- **TASK DESCRIPTION**
Could you please output only the lines from the one holding "Where should I click to: Select" through the end of the listing below, exactly as written and without pictures?

- **INFORMATION SHOWN**
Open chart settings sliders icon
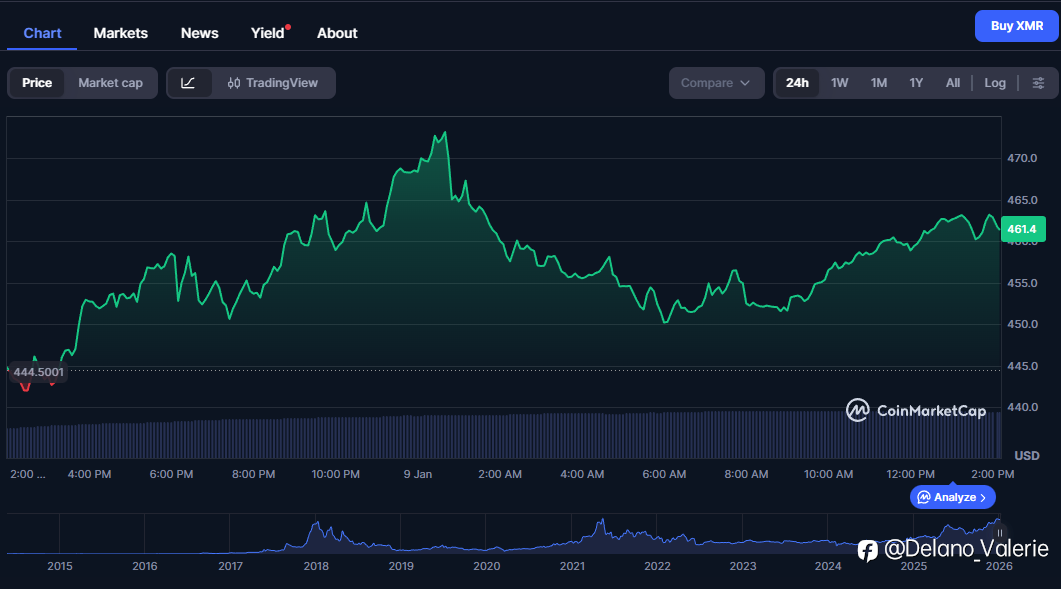pos(1038,83)
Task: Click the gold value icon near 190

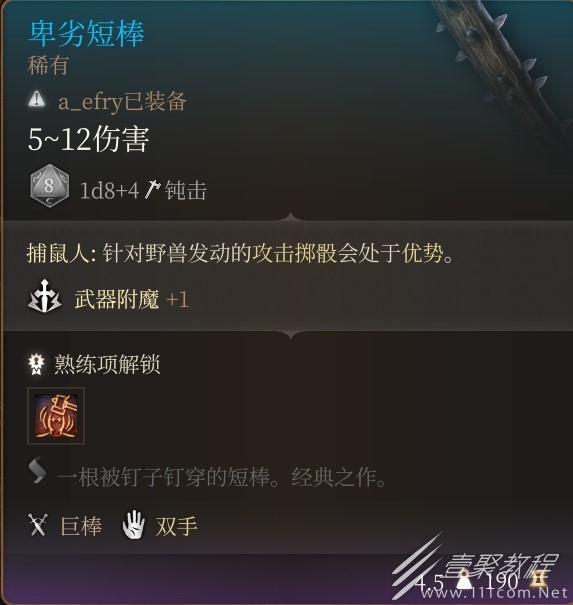Action: pos(540,580)
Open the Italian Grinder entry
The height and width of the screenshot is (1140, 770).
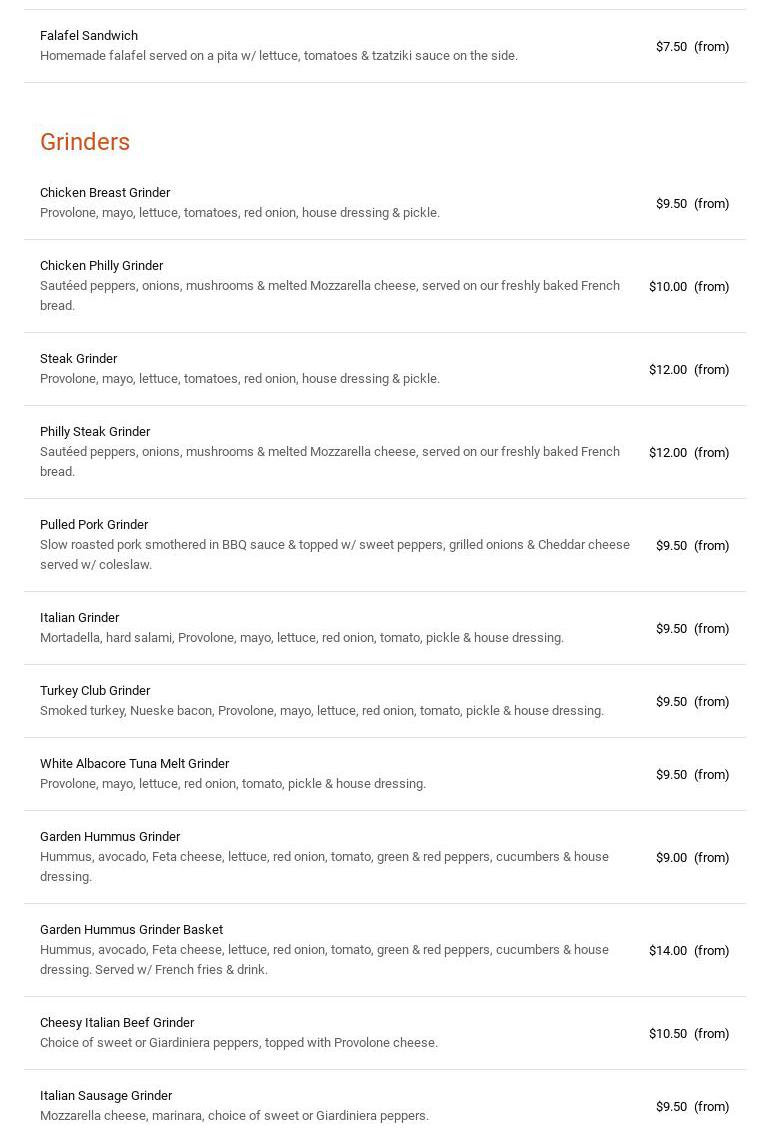tap(79, 618)
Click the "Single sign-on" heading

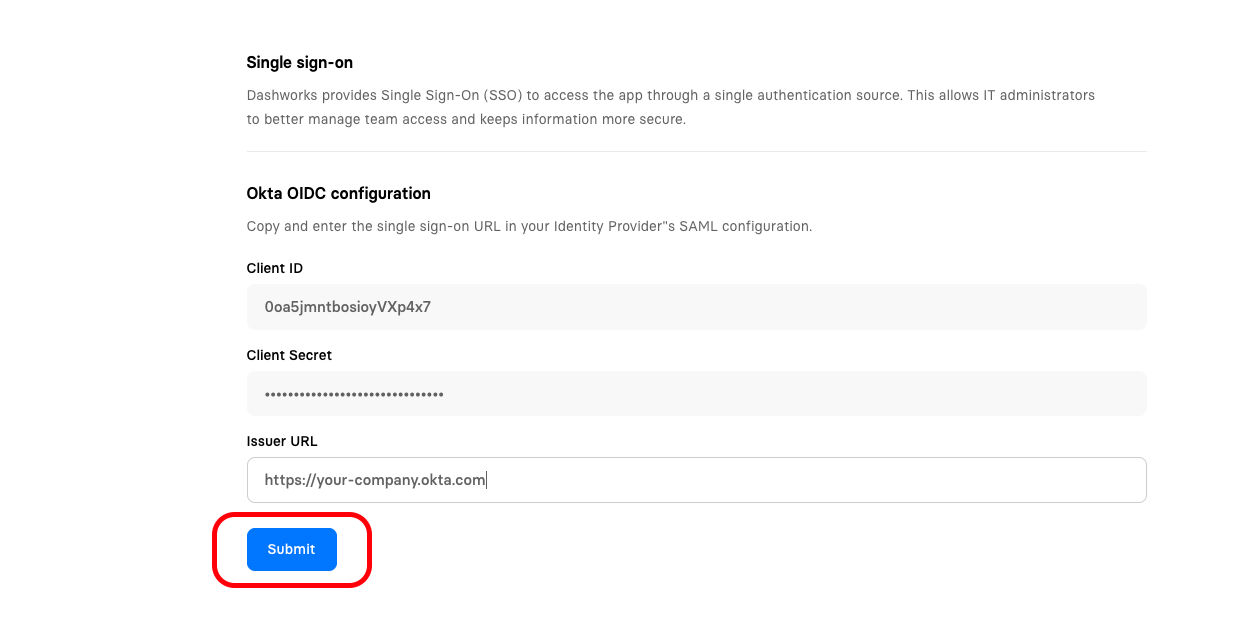(x=299, y=62)
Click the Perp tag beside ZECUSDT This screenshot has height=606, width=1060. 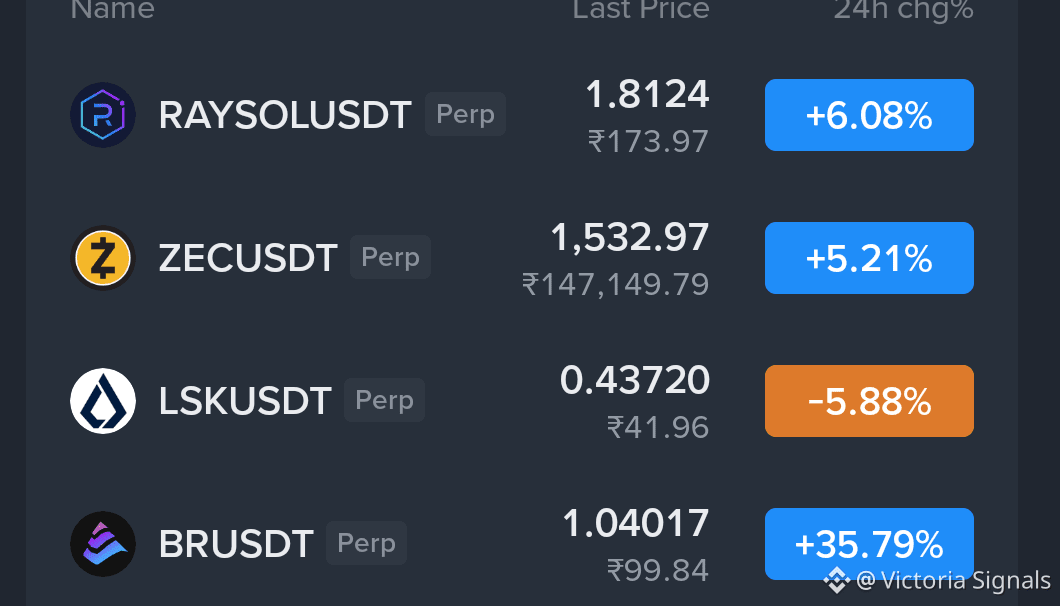point(390,257)
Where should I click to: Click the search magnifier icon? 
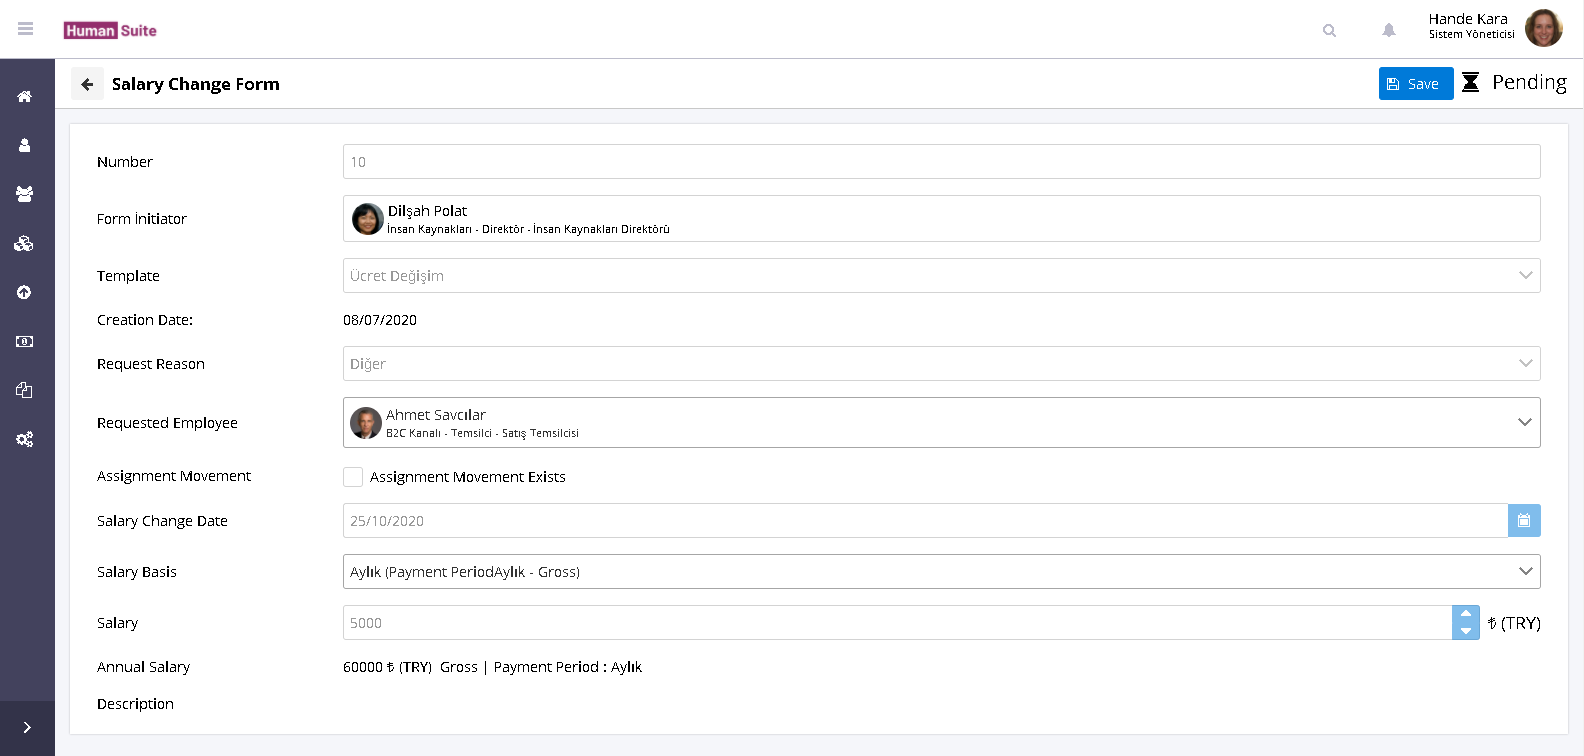tap(1329, 30)
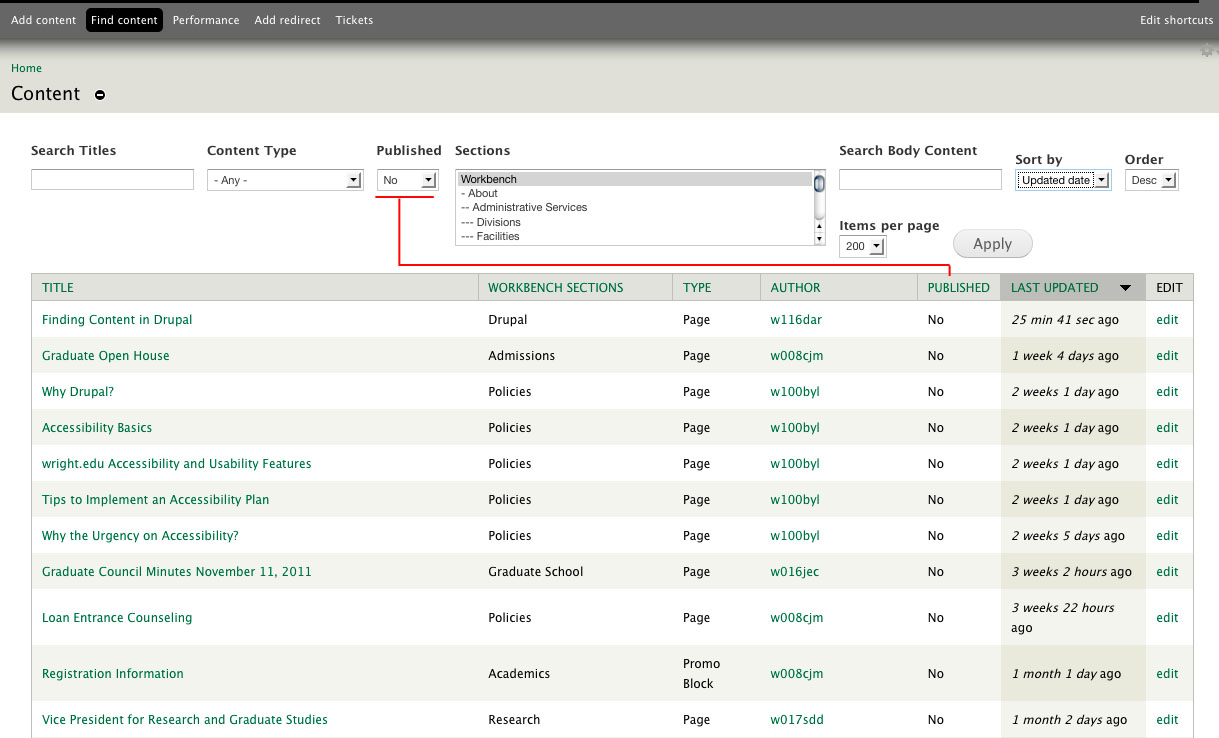
Task: Open the "Finding Content in Drupal" page
Action: click(x=117, y=319)
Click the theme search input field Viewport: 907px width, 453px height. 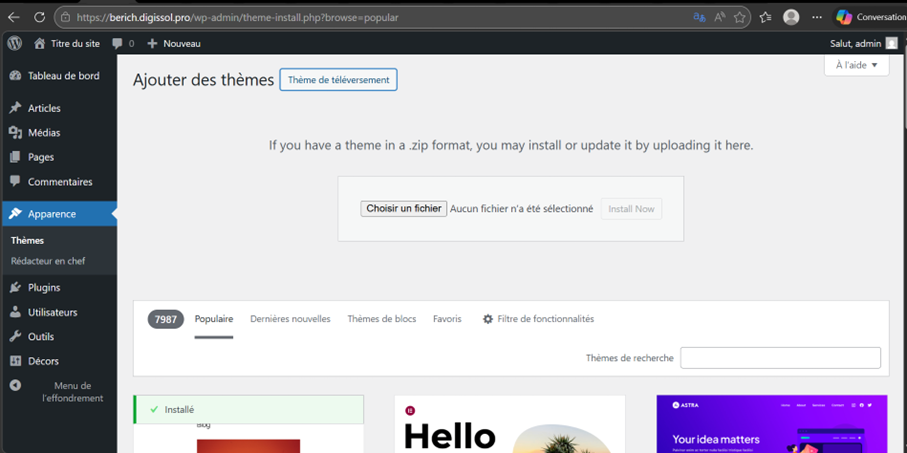pos(780,358)
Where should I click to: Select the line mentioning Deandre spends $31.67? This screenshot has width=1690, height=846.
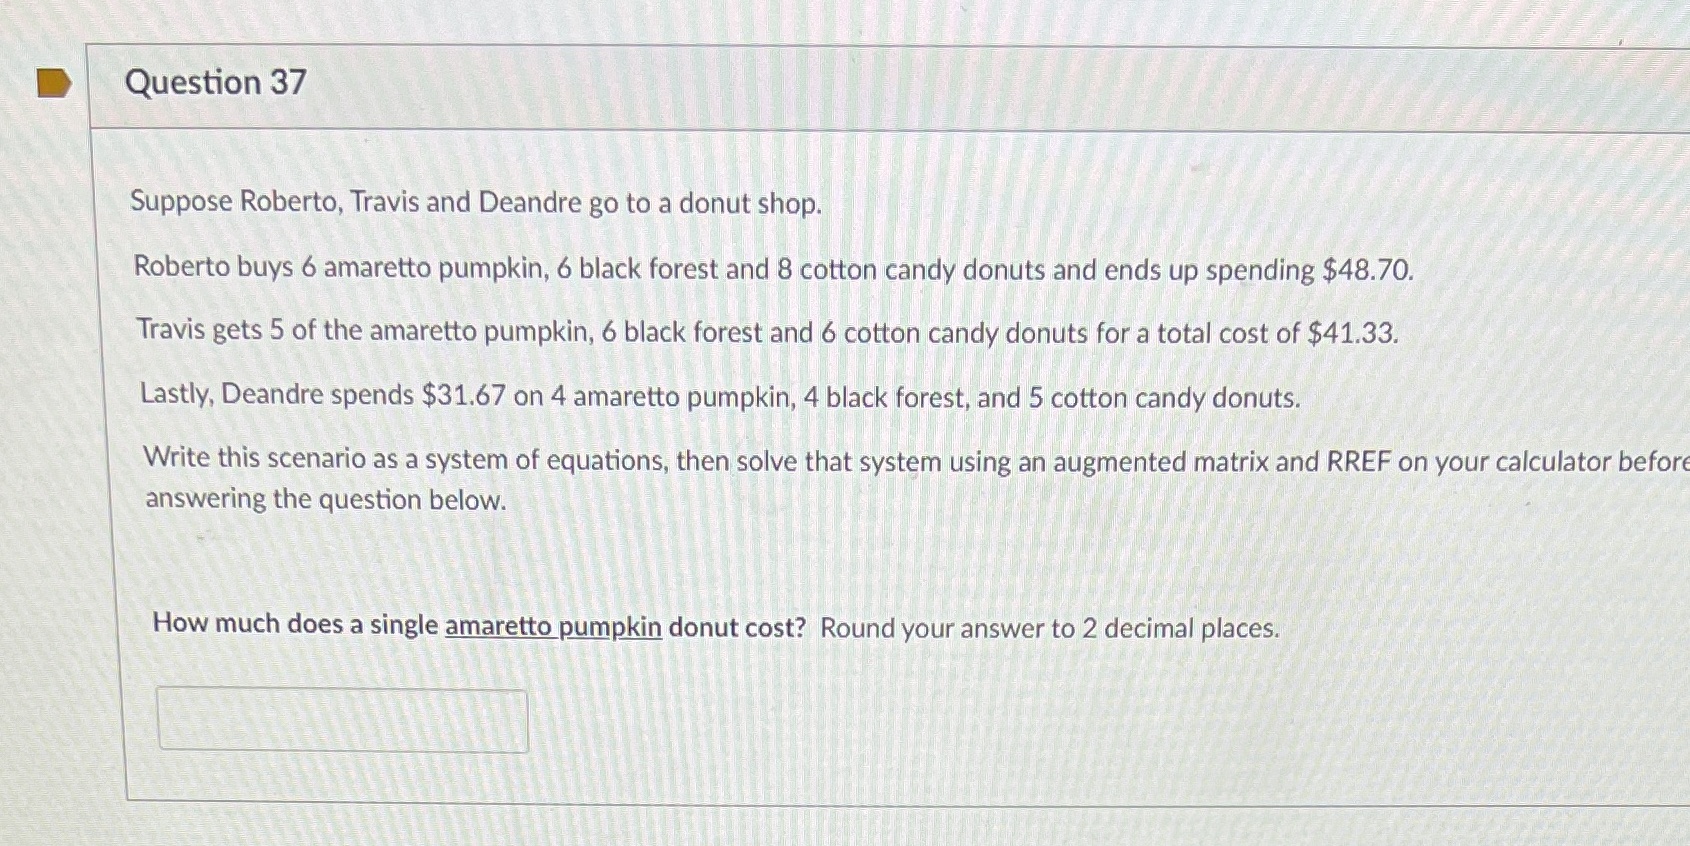pyautogui.click(x=718, y=398)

- **TASK RESPONSE**
Where should I click to: Select the line mentioning Deandre spends $31.67? This screenshot has width=1690, height=846.
pyautogui.click(x=718, y=398)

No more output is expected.